- Interactive map of Beloye More
- Beloye More Location of Beloye More Beloye More Beloye More (Murmansk Oblast)
- Coordinates: 67°05′N 32°15′E﻿ / ﻿67.083°N 32.250°E
- Country: Russia
- Federal subject: Murmansk Oblast
- Administrative district: Kandalakshsky District
- Territorial OkrugSelsoviet: Belomorsky Territorial Okrug
- Founded: 1969

Population (2010 Census)
- • Total: 660
- • Estimate (2021): 437 (−33.8%)

Municipal status
- • Municipal district: Kandalakshsky Municipal District
- • Urban settlement: Kandalaksha Urban Settlement
- Time zone: UTC+3 (MSK )
- Postal code: 184030
- Dialing code: +7 81533
- OKTMO ID: 47608101126

= Beloye More (rural locality) =

Beloye More (Бе́лое Мо́ре) is a rural locality (an inhabited locality) in Kandalakshsky District of Murmansk Oblast, Russia, located beyond the Arctic Circle at a height of 17 m above sea level. As of the 2010 census, the settlement had 660 inhabitants.

Beloye More was established in 1969. It was officially registered in 1971 and replaced the village of Kandalaksha (distinct from the town) as the center of a selsoviet.
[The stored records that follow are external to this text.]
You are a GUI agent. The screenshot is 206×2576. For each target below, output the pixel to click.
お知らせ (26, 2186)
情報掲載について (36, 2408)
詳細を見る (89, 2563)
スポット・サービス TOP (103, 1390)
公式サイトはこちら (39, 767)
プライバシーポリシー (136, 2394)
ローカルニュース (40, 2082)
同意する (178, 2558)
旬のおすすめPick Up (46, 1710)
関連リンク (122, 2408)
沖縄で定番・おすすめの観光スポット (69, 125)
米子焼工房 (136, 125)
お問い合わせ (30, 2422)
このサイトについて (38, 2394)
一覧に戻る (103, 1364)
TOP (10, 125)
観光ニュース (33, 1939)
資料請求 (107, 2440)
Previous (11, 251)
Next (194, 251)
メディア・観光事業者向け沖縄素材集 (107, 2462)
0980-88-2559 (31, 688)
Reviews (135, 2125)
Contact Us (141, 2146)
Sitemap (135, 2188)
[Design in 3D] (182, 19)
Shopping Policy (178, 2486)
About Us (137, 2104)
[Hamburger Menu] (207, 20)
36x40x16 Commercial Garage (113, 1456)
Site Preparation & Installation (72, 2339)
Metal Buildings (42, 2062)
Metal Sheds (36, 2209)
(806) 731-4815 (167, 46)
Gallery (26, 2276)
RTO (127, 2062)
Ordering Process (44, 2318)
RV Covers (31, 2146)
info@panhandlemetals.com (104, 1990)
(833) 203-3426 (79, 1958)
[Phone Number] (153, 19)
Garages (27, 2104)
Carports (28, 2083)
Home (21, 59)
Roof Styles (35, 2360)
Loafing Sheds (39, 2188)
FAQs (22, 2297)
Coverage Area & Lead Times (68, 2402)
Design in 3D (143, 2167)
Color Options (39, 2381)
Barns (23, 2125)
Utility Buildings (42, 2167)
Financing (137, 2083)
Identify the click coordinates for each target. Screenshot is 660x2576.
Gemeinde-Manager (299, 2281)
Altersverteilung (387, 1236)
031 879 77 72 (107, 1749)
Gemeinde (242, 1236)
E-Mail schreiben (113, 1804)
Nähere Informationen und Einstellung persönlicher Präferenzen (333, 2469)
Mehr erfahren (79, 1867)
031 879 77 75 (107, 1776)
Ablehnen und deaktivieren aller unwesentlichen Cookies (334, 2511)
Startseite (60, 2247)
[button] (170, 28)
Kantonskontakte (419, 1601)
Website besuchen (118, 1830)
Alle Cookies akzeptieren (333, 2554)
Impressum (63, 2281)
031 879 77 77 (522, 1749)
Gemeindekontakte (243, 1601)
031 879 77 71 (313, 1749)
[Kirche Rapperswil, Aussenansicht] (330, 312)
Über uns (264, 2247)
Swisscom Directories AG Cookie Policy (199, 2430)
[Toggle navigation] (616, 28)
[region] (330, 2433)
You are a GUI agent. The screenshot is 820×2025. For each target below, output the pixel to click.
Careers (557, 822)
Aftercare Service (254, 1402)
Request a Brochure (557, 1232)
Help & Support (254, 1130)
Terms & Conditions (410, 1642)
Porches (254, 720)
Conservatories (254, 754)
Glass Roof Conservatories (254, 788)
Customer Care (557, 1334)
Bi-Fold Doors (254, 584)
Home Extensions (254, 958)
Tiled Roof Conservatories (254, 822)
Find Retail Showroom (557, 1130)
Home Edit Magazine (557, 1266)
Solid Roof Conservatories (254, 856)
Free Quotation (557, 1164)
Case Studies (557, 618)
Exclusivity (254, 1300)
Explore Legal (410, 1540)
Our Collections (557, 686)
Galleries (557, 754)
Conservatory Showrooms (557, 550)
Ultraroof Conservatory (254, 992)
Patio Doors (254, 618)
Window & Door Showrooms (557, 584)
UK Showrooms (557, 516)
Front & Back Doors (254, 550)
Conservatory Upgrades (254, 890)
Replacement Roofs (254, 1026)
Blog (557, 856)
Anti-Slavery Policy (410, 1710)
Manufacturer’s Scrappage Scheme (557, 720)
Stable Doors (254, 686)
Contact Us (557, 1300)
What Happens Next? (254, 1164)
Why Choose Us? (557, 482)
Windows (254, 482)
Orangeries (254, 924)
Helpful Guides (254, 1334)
At the same time, the older railway settlement of Beloye more[sic], established sometime before 1938, was merged into the new settlement. At the time of its establishment, the selsoviet also included the settlements of Fedoseyevka, Kirki, Kolvitsa, Luvenga, Neblagorsky, Palkina Guba, Pinozero, Plesozero, Prolivy, Ruchyi and Zhemchuzhnaya.

The Vitino oil port is located in Beloye More.